On Thu, Jun 27, 2013 at 8:29 PM, Graham Triggs <[log in to unmask]> wrote:
research does require scholarly communication, and to that extent research - and research funders - should be concerned that however it is (or should be) arranged, that there is a sustainable model for it. That includes ensuring continued, sustainable communication during any transition phase.
Even for the full set of services currently provided, there isn't justification that the subscription model must be sustained.
But I wouldn't be so quick to write-off "no longer necessary" activities by publishers. As it currently stands, the publisher's copy is a verifiable record of peer-review taking place. It's also the version assigned pagination information which is still used by convention for citations (even in the presence of persistent identifiers). It's also the means by which the publication is tracked in PubMed, WoS, Scopus, etc.
This is not double payment. It's just payment. If the Gold OA publishers did not exist, then there would be more closed access / subscription journals than there are now, and you would be paying more / higher subscription fees.
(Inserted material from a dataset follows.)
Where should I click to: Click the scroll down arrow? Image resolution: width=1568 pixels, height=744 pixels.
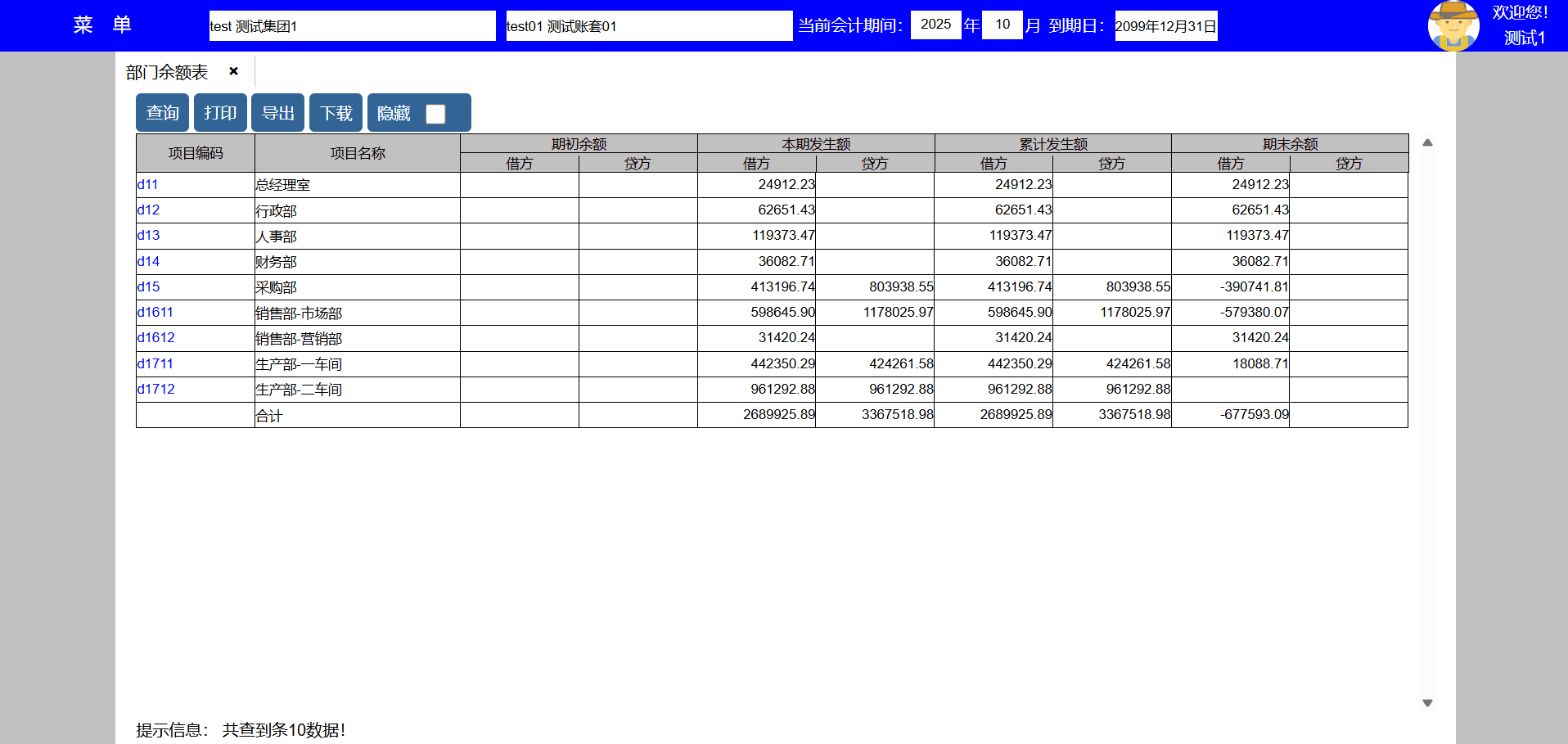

You can't assess the potential for double-dipping based on the amount of Gold OA articles that are published. In fact, it's probably not helpful to even think consider double-dipping at all.
For a hybrid journal, there is a simpler point of comparison - APC vs average subscription revenue for closed access articles. Regardless of where the journal is positioned in the market, you would expect these should be roughly equivalent, or slightly favouring the APC.
If, with 100% Gold OA, there was a viable opportunity to downsize publishing services, then somebody would surely do it - just as Gold OA publishers exist today because there was a viable opportunity to establish a new business model. Green OA is not the only route to that outcome.
100% immediate, post peer-review Green OA might make the revenue and therefore costs of publishers unsustainable. But if that happens, will they still have an incentive to incur the costs of downsizing? Or could they just shutter all of their (scholarly communication) activities?
Or we could find out that despite all expectations, nothing much happens to nothing much happens to subscription costs (because primary links are still to the publisher's site, etc.) - in which case, nothing much changes.
Whilst some outcomes may appear to be more likely than others, nothing is actually certain.